North Shore Billet – Brake Adaptors and Fork Cable Guides

Standards change, frames can’t. If you like your current frame, but want to add more power and modulation with larger-diameter disc brake rotors, North Shore Billet has you covered. The Whistler-based machine shop offers a wide array of brake adaptors, for post and IS-mount systems. Each is precision machined to fit your frame precisely, and available in a range of anodized colours, for added style.

NSB also make anodized aluminum fork cable guides. These replace the stock plastic clips on Fox and RockShox forks to hold the cable securely, or to better match your frame.

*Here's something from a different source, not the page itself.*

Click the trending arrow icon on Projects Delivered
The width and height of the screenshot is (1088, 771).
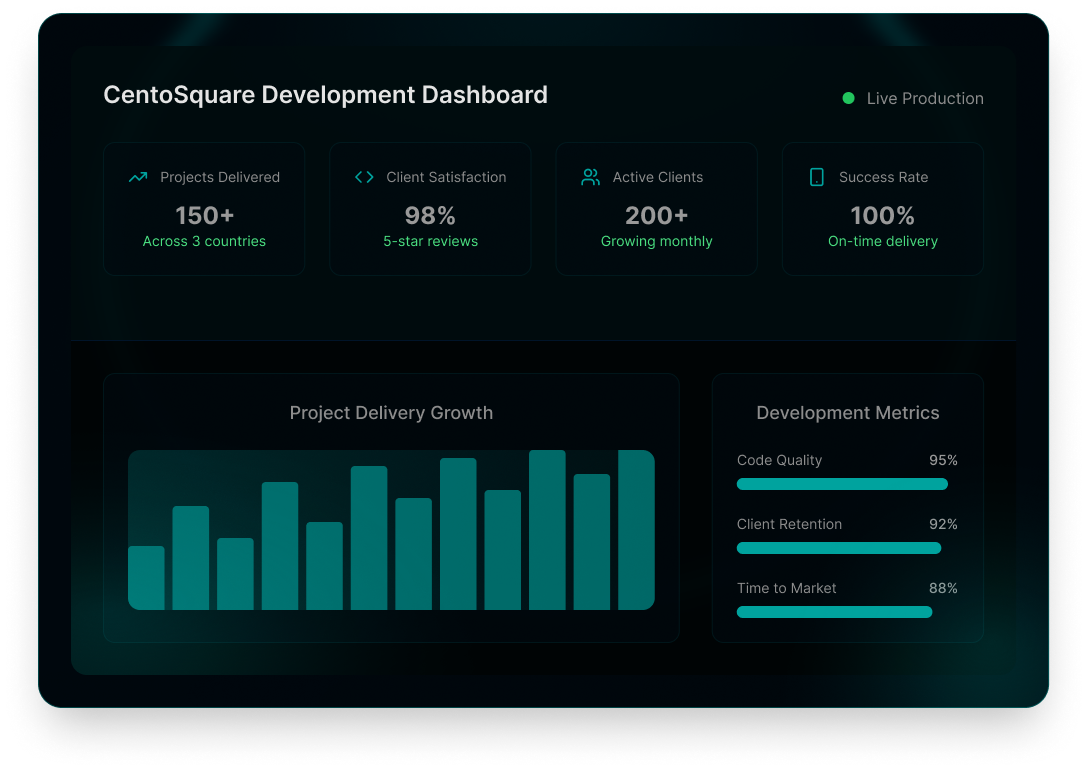coord(138,177)
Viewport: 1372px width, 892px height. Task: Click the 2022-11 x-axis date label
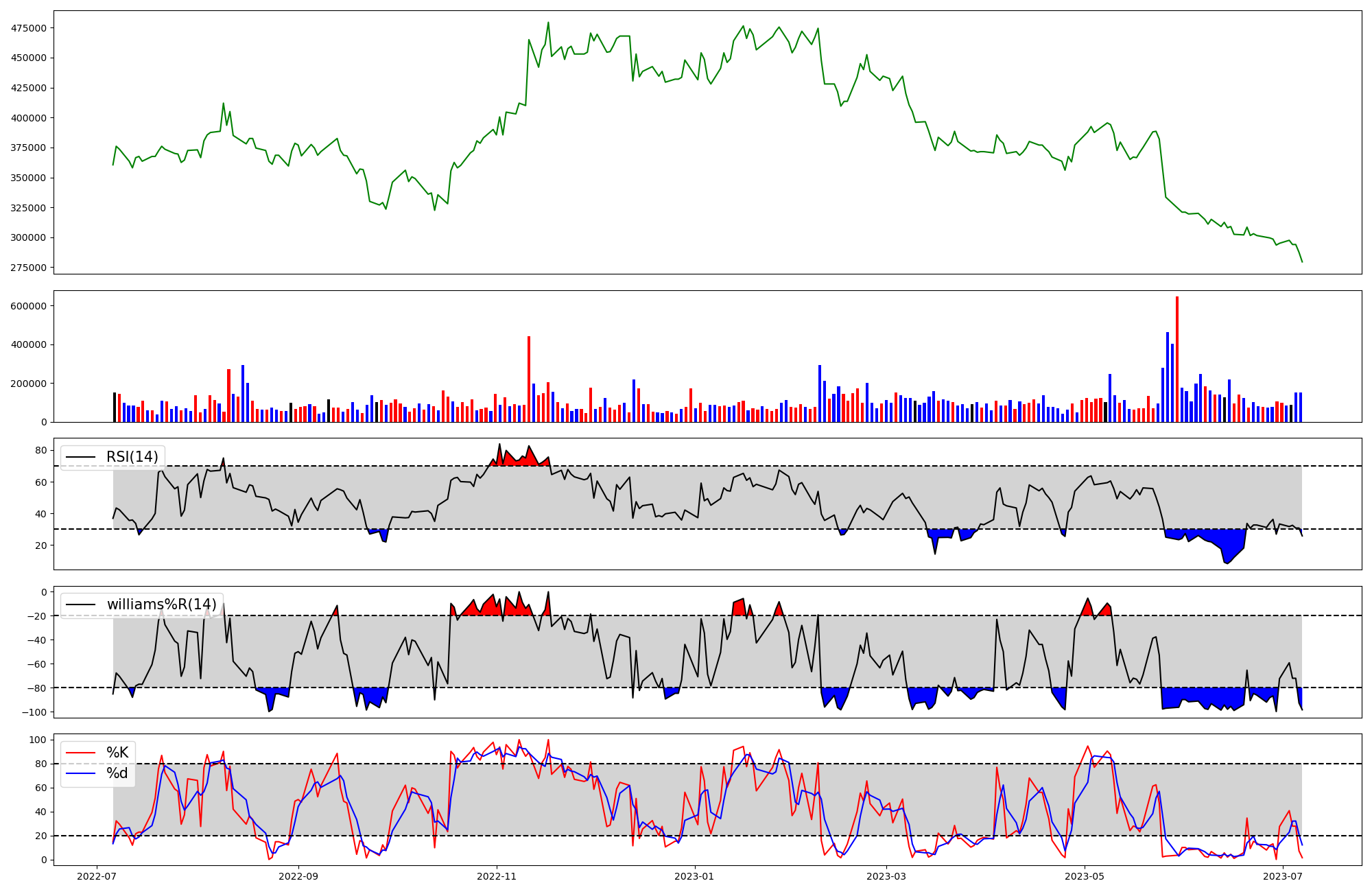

Then there’s NSB’s exhaustive array of replacement derailleur hangars for all kinds and brands of bikes, some long discontinued, some dating way back to the early 2000s. If a long-lost derailleur hangar is the only piece holding you back from reviving your favorite bike, NSB has you covered.

Pinner Machine Shop offers Boost hub adapters to make older wheels fit newer frames

Pinner Machine Shop – Boost Adaptors

Just down the road, Whistler’s Pinner Machine Shop is equally invested in keeping your old parts rolling for as long as they’ll survive. Which, if you bought your “lifetime” Chris King hubs just before every frame manufacturer switched to the new Boost hub spacing standard, could be a long time. Pinner makes boost adaptors for several hub brands, including King as well as Hope, DT Swiss and Onyx. If there isn’t a ready-made adaptor for your treasured hub already, Pinner offers custom Boost adaptors, too.

Pinner also make precision suspension tooling and derailleur hangar tools for specifically for Trek, Devinici and Chromag frames.

Aenomaly Constructs – SwitchGrade [Coming soon!]

Dropper posts are a fantastic invention that have, almost universally, made mountain bikes more fun to ride. But they’re not quite perfect. It makes setting the perfect saddle more complicated, especially on longer drop posts. The saddle either points too steeply up for climbing or isn’t comfortable for rolling on flat or downhill terrain. Aenomaly Constructs, a boutique Vancouver brand, is trying to resolve this. The SwitchGrade, which is set to be released sometime in spring 2021, aims to resolve this. The three-position dropper post clamp lets you set your saddle angle up, neutral or down. Yes, it’s a niche product and no, not everyone will want one. But it is a promising way to make riding that much more comfortable. Especially if you live somewhere with steep climbs and steep descents.

Keep your eye out for more news about the SwitchGrade, as it becomes available.